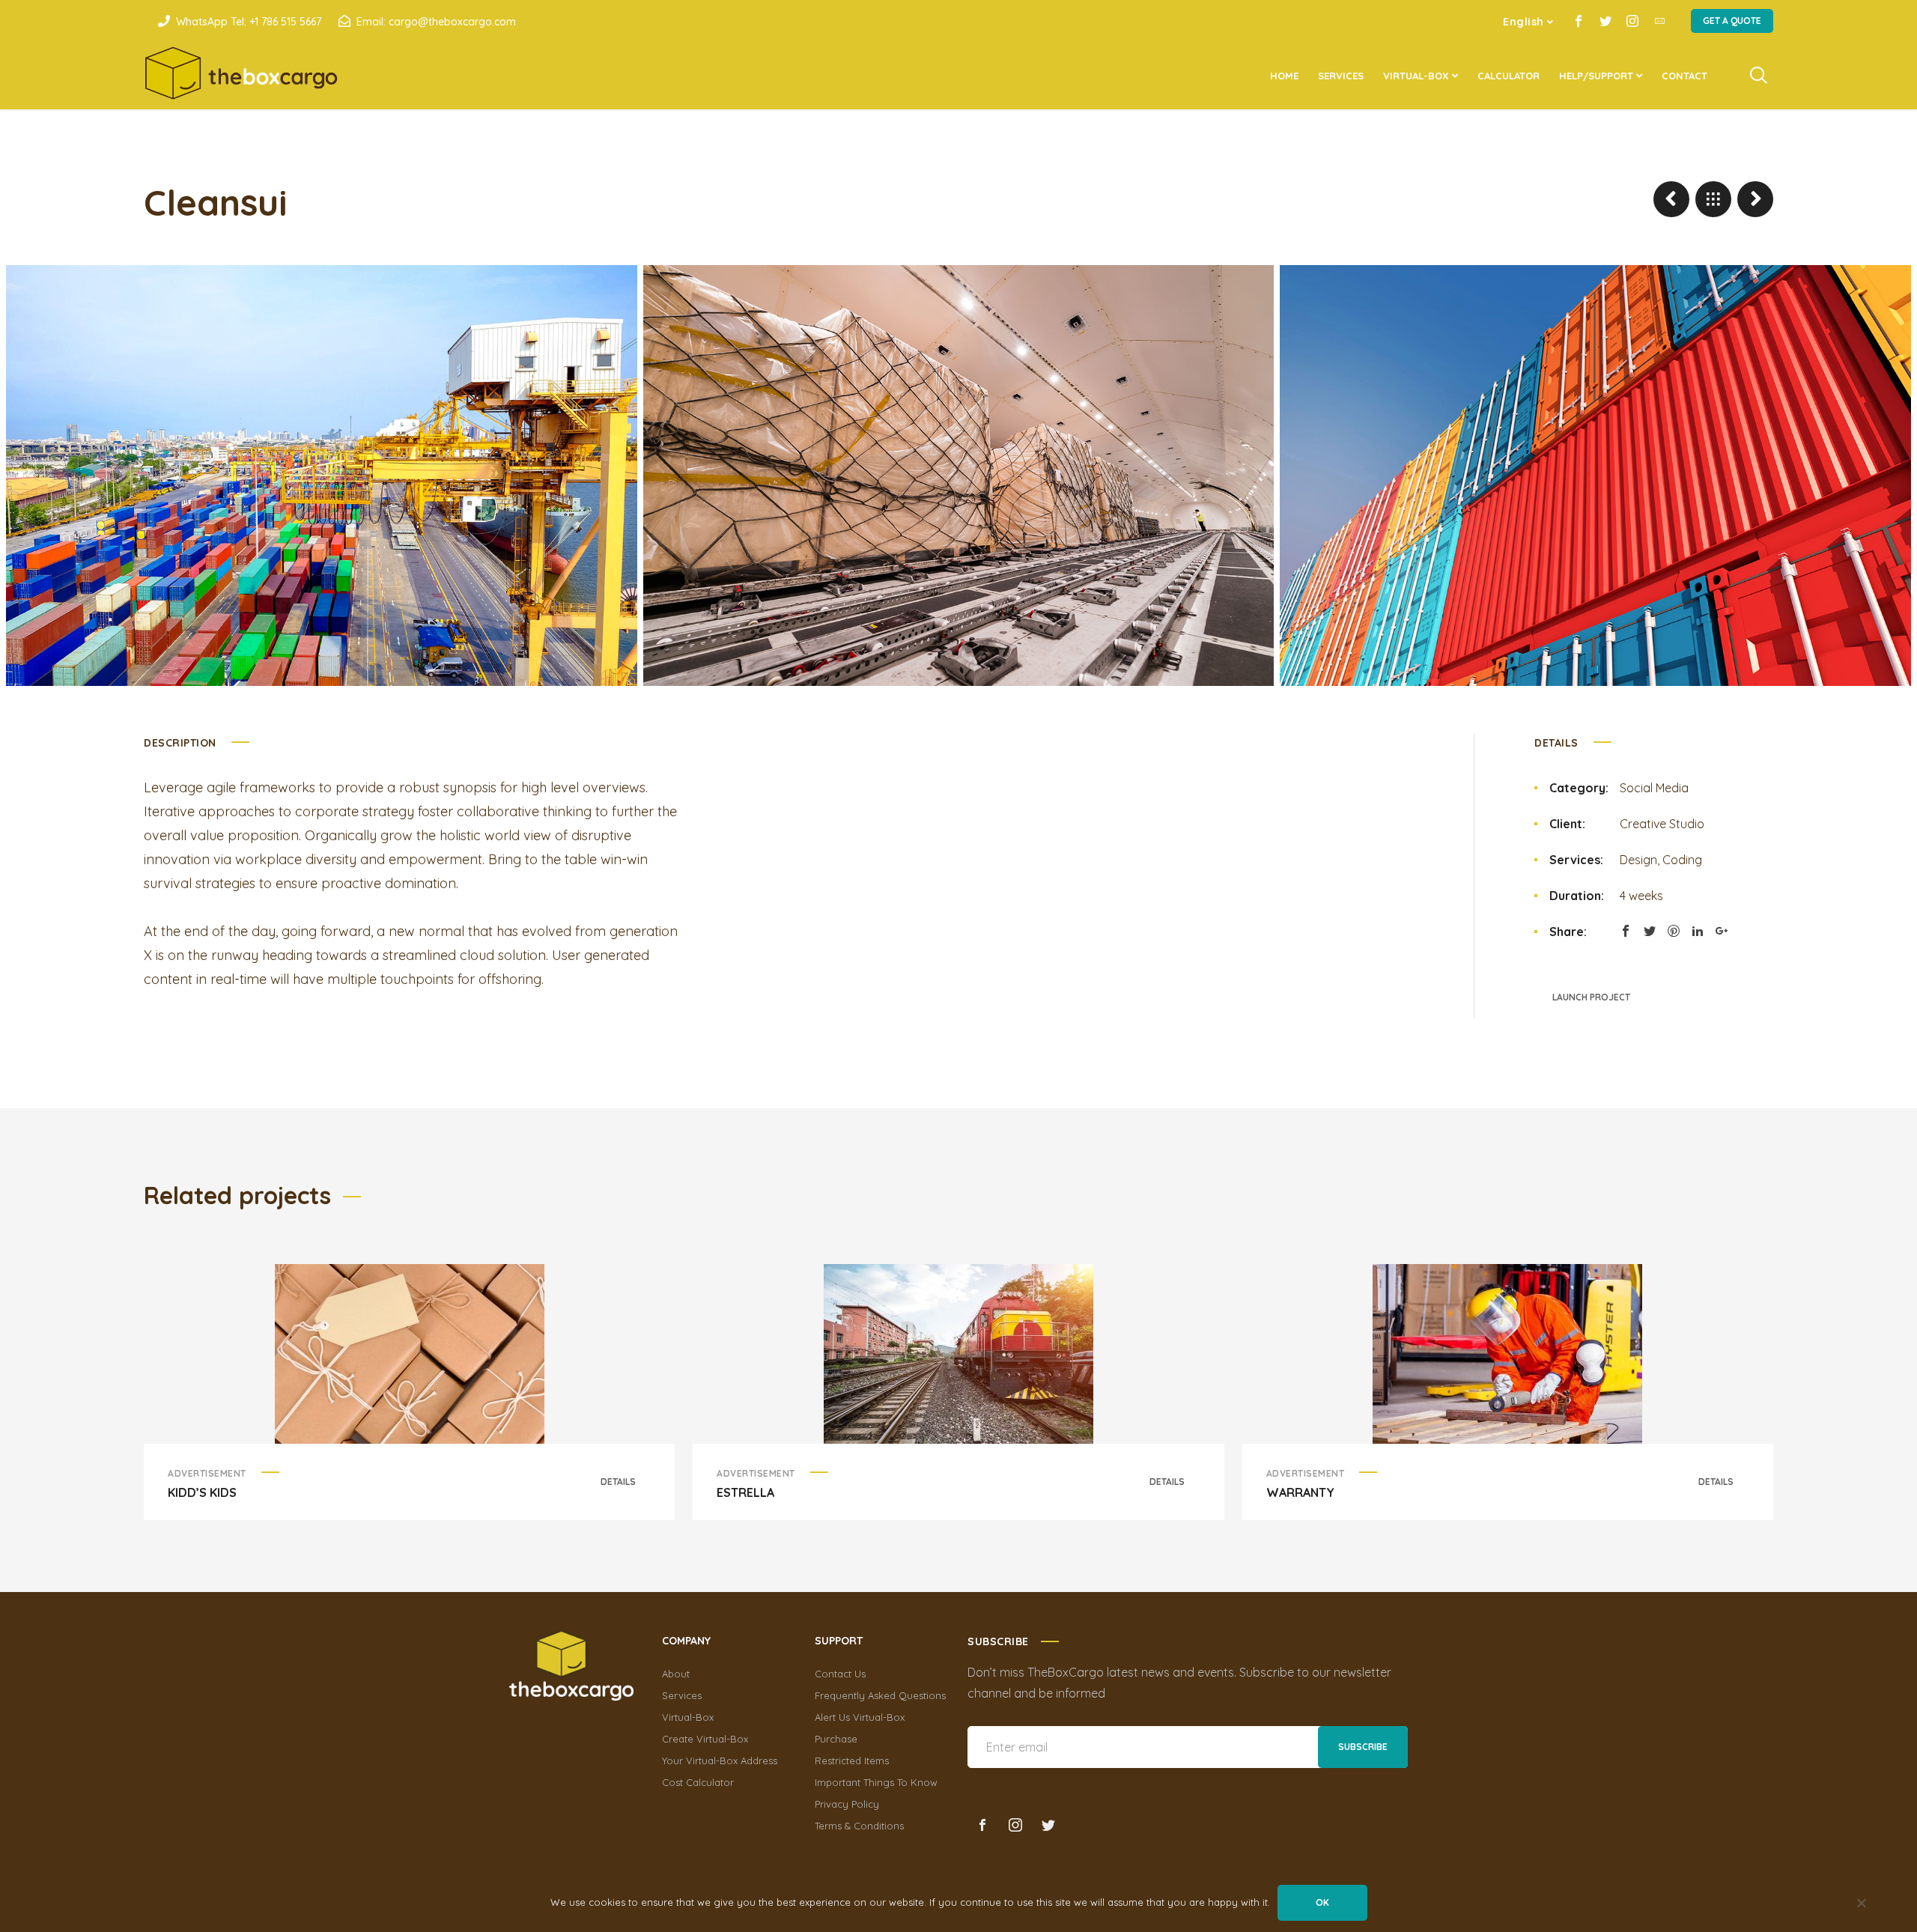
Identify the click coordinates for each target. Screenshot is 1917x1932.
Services (682, 1695)
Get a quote (1732, 20)
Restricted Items (852, 1761)
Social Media (1654, 787)
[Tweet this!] (1650, 931)
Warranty (1300, 1492)
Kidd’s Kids (202, 1492)
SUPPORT (839, 1640)
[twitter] (1605, 21)
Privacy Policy (847, 1804)
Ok (1322, 1902)
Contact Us (840, 1674)
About (676, 1674)
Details (618, 1481)
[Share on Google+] (1722, 931)
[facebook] (1578, 21)
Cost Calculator (698, 1782)
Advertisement (207, 1473)
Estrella (745, 1492)
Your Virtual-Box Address (719, 1761)
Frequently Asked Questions (880, 1695)
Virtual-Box (688, 1717)
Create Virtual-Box (705, 1739)
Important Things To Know (876, 1782)
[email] (1659, 21)
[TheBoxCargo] (241, 75)
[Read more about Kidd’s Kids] (410, 1354)
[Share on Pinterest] (1674, 931)
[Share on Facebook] (1626, 931)
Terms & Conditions (859, 1826)
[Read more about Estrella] (958, 1354)
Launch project (1591, 997)
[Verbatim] (1755, 199)
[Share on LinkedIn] (1698, 931)
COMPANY (686, 1640)
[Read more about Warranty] (1507, 1354)
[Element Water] (1671, 199)
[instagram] (1632, 21)
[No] (1861, 1904)
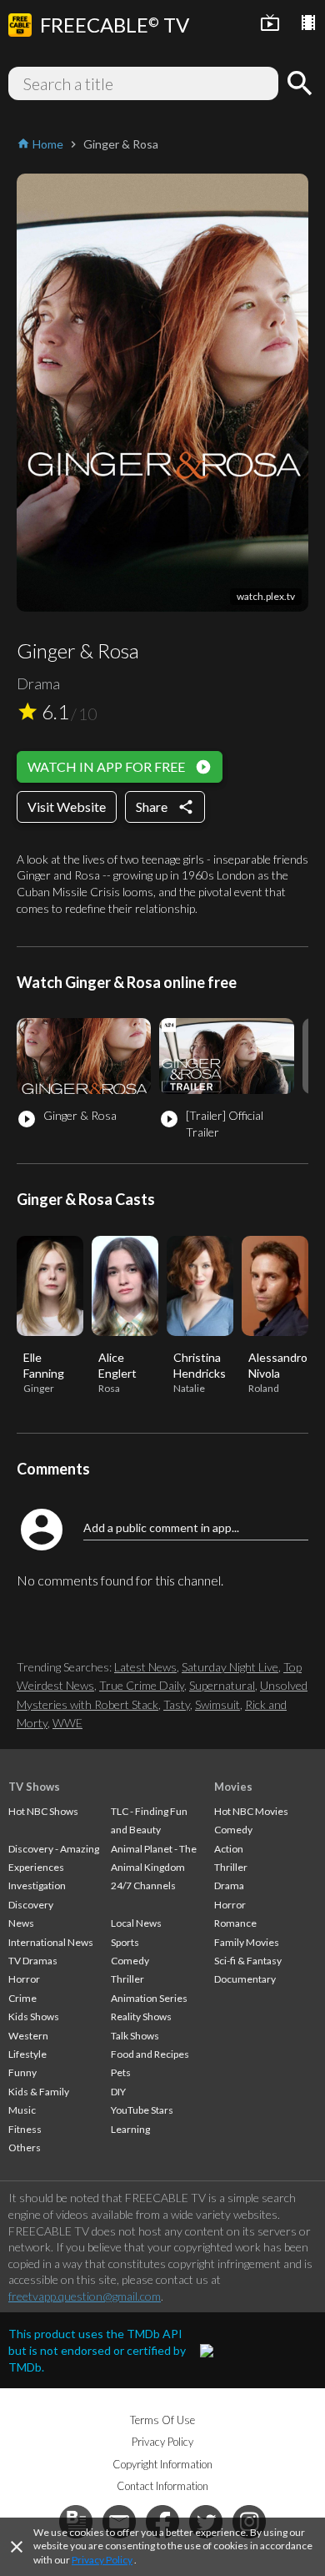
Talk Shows (135, 2035)
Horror (24, 1979)
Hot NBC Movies (251, 1811)
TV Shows (34, 1786)
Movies (233, 1786)
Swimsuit (217, 1704)
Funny (22, 2072)
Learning (130, 2129)
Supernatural (222, 1685)
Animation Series (149, 1998)
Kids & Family (38, 2091)
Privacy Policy (102, 2559)
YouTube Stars (142, 2110)
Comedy (130, 1960)
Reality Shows (141, 2016)
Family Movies (246, 1942)
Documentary (245, 1979)
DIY (118, 2091)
::::::
* _Your assignment_
Pictures are to be omitted; otherwise, write out the data exactly as it appears.

* _Answer_
Identify the click coordinates for each target. Screenshot is 1917x1932.
Services (682, 1695)
Get a quote (1732, 20)
Restricted Items (852, 1761)
Social Media (1654, 787)
[Tweet this!] (1650, 931)
Warranty (1300, 1492)
Kidd’s Kids (202, 1492)
SUPPORT (839, 1640)
[twitter] (1605, 21)
Privacy Policy (847, 1804)
Ok (1322, 1902)
Contact Us (840, 1674)
About (676, 1674)
Details (618, 1481)
[Share on Google+] (1722, 931)
[facebook] (1578, 21)
Cost Calculator (698, 1782)
Advertisement (207, 1473)
Estrella (745, 1492)
Your Virtual-Box Address (719, 1761)
Frequently Asked Questions (880, 1695)
Virtual-Box (688, 1717)
Create Virtual-Box (705, 1739)
Important Things To Know (876, 1782)
[email] (1659, 21)
[TheBoxCargo] (241, 75)
[Read more about Kidd’s Kids] (410, 1354)
[Share on Pinterest] (1674, 931)
[Share on Facebook] (1626, 931)
Terms & Conditions (859, 1826)
[Read more about Estrella] (958, 1354)
Launch project (1591, 997)
[Verbatim] (1755, 199)
[Share on LinkedIn] (1698, 931)
COMPANY (686, 1640)
[Read more about Warranty] (1507, 1354)
[Element Water] (1671, 199)
[instagram] (1632, 21)
[No] (1861, 1904)
Talk Shows (135, 2035)
Horror (24, 1979)
Hot NBC Movies (251, 1811)
TV Shows (34, 1786)
Movies (233, 1786)
Swimsuit (217, 1704)
Funny (22, 2072)
Learning (130, 2129)
Supernatural (222, 1685)
Animation Series (149, 1998)
Kids & Family (38, 2091)
Privacy Policy (102, 2559)
YouTube Stars (142, 2110)
Comedy (130, 1960)
Reality Shows (141, 2016)
Family Movies (246, 1942)
Documentary (245, 1979)
DIY (118, 2091)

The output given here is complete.